Metro Chief Executive Hans-Joachim Koerber, who has been eager to find ways to boost Metro's underperforming Real food store chain, said Wal-Mart had been "keen" to sell and did so at less than asset value.
Buying Wal-Mart's operation will give Metro a total of over 670 food stores and hypermarkets in Germany's roughly 130-billion euro food market, which is dominated by privately held Rewe, Aldi, Lidl, as well as Metro and others. Metro's Real food division garnered sales of 9.9 billion euros in 2005.
An industry source close to the deal said the U.S. chain had failed to realize that it could not compete on price alone, and anyway did not have the scale in Germany to do so effectively.
"Consumers here are used to having the best price.
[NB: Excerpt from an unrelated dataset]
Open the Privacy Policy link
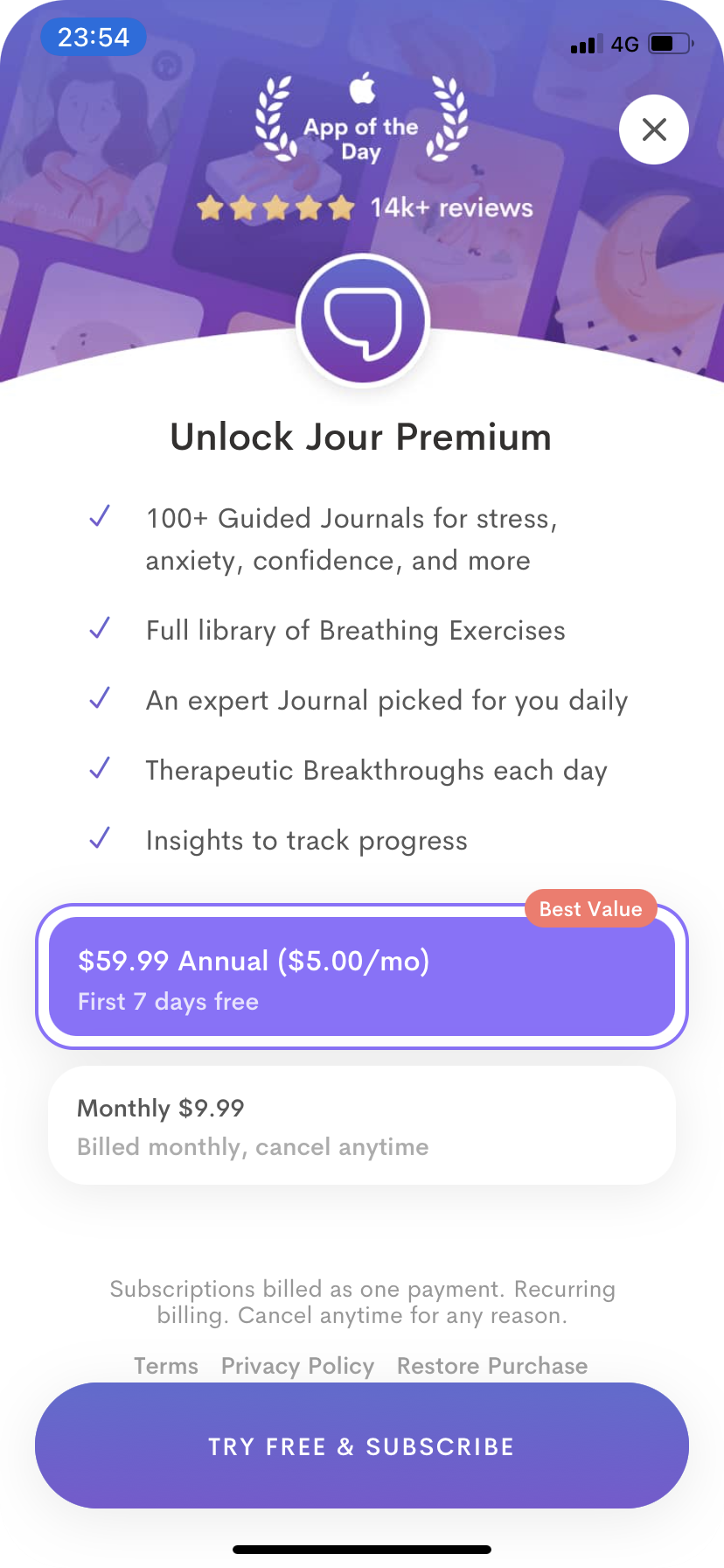The image size is (724, 1568). 297,1366
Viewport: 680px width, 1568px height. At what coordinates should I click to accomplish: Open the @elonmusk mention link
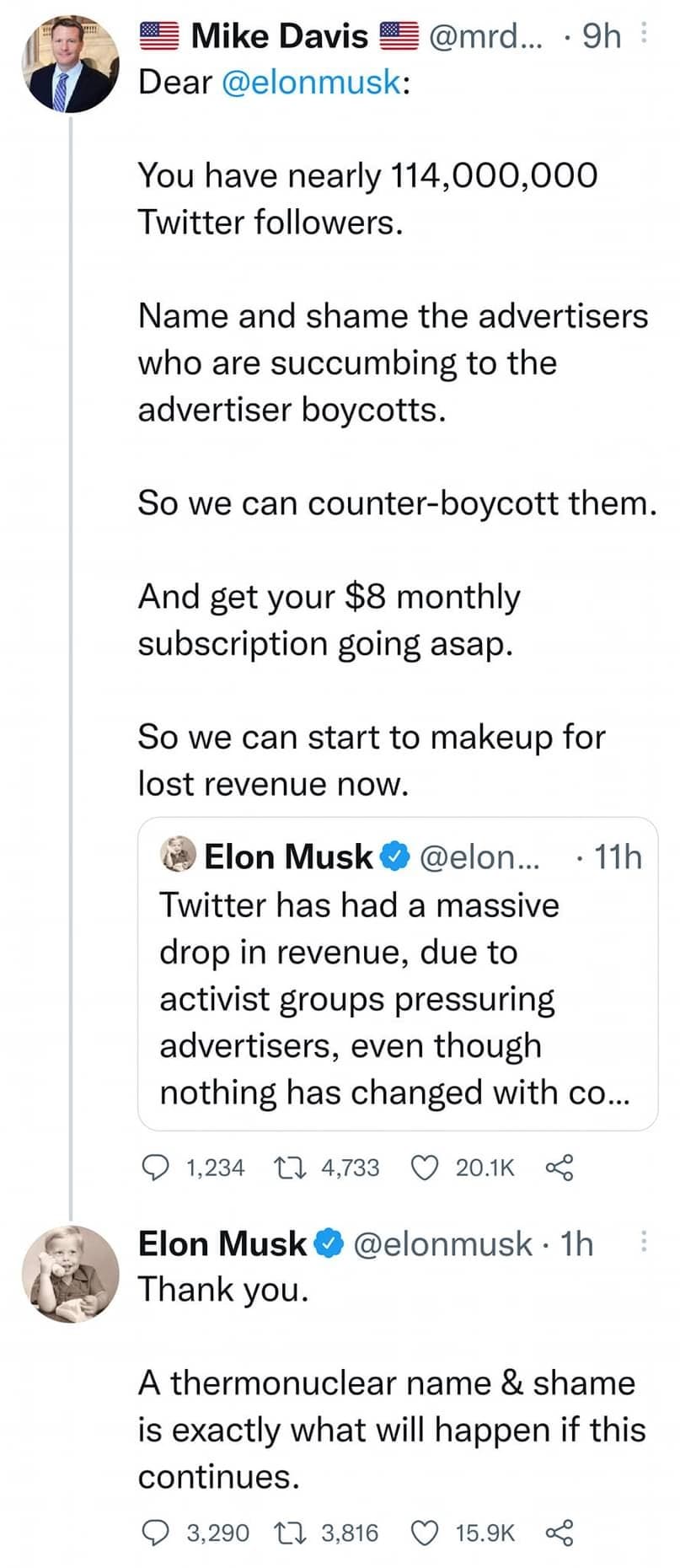[x=311, y=83]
And price was Wal-Mart's only offer to customers," he said. "At the beginning, they had people who would greet customers, pack their shopping in the bags and the American customer service. The Germans did not buy that."
A REAL MOVE
Koerber said the positive impact on Metro's earnings from the deal was likely to be in the two-digit millions of euros, but declined to be more specific when pressed by reporters. He added that performance at Metro's Real unit was expected to improve over the medium term on the back of the Wal-Mart deal.
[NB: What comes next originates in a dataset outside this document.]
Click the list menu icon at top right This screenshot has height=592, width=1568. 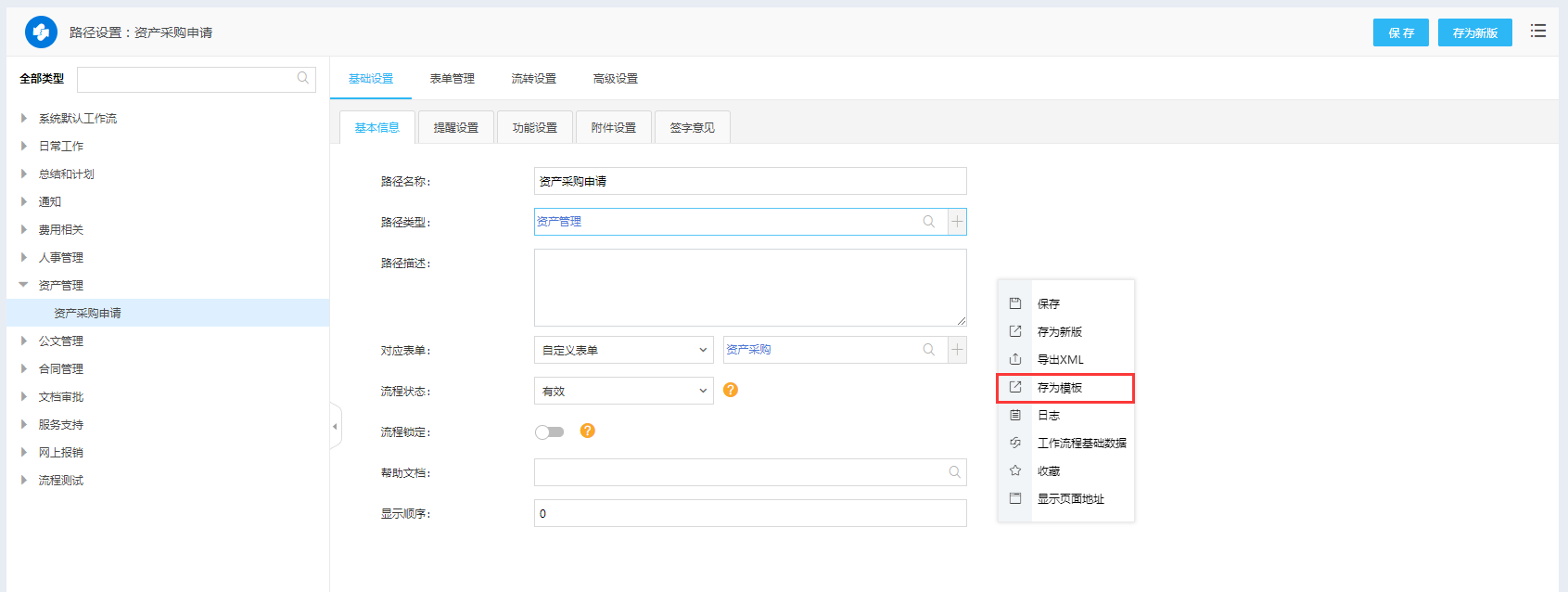1538,32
Metro's shares rose 2.5 percent to 44.91 euros at 1435 GMT, compared to a slightly weaker German blue-chip index. Wal-Mart shares were up 0.8 percent at $43.91.
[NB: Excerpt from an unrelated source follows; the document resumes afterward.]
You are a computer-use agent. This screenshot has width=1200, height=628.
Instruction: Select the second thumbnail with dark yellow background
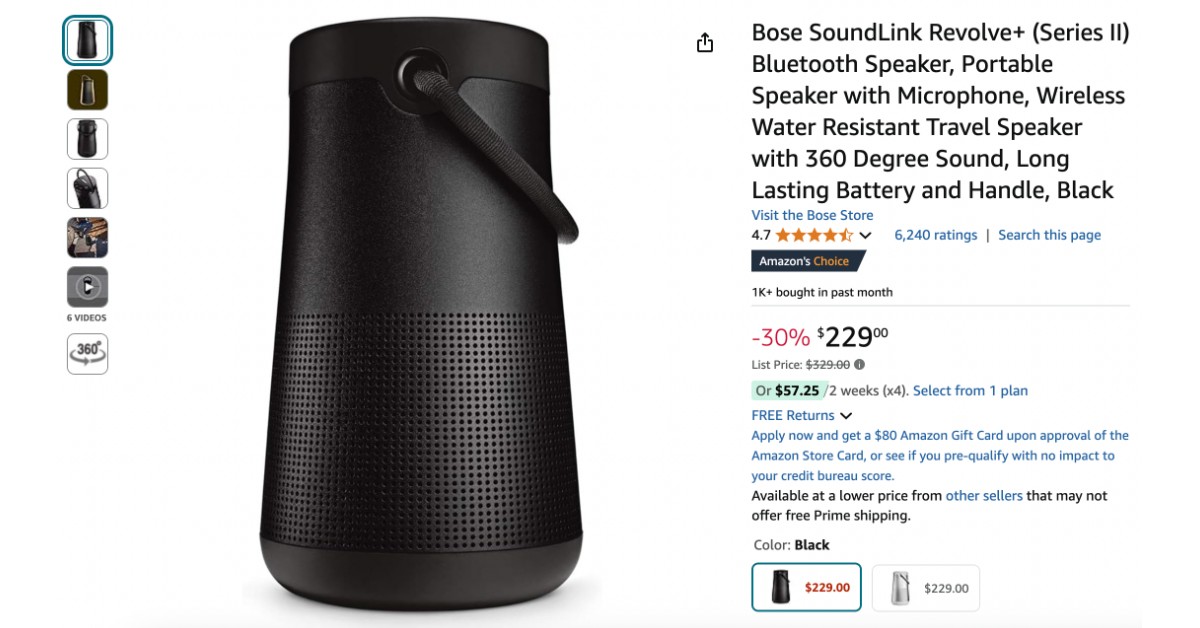88,90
"We believe that the acquisition could make sense from a strategic point of view," said Nils Lesser, analyst at Merck Finck, in a note.
Ironically, Wal-Mart CEO Lee Scott, ruminating on the company's difficulties in Germany at a retail conference in 2004, had noted Metro found the going a lot easier.
"We have to take off our hats to Koerber and Metro, because they know how to make money in Germany," he said at the time.
Wal-Mart's exit from Germany comes about two months after it sold its stores in South Korea, where it also failed to gain traction in a notoriously tough market for foreign retailers.
Wal-Mart denied that it had any plans to bail out of Britain, where it acquired supermarket chain Asda with some 320 stores and 140,000 employees in 1999.
"Asda is right on track. We've made some significant changes in Asda over the past year, and we're seeing some positive changes there and positive results," a spokeswoman said.
Wal-Mart has invested heavily in other regions in the past year, buying a majority stake in Japan's Seiyu, completing its acquisition of Sonae in Brazil, and expanding into new markets including Costa Rica, El Salvador and Nicaragua.
The U.S. retailer has plans to open 220 to 230 international stores this year. Its international operations generated $62.7 billion in sales in the fiscal year to end-January, accounting for about 20 percent of the company's total annual sales.
Wal-Mart operates more than 6,600 retail outlets around the globe, with sales of $312 billion last year.
Analysts on average are expecting Wal-Mart to report fiscal second-quarter net earnings of about $2.95 billion, excluding the roughly $1 billion charge, up from $2.8 billion a year ago, according to Reuters Estimates.
The international business has become increasingly important as Wal-Mart faces slowing sales growth and mounting opposition to its expansion at home.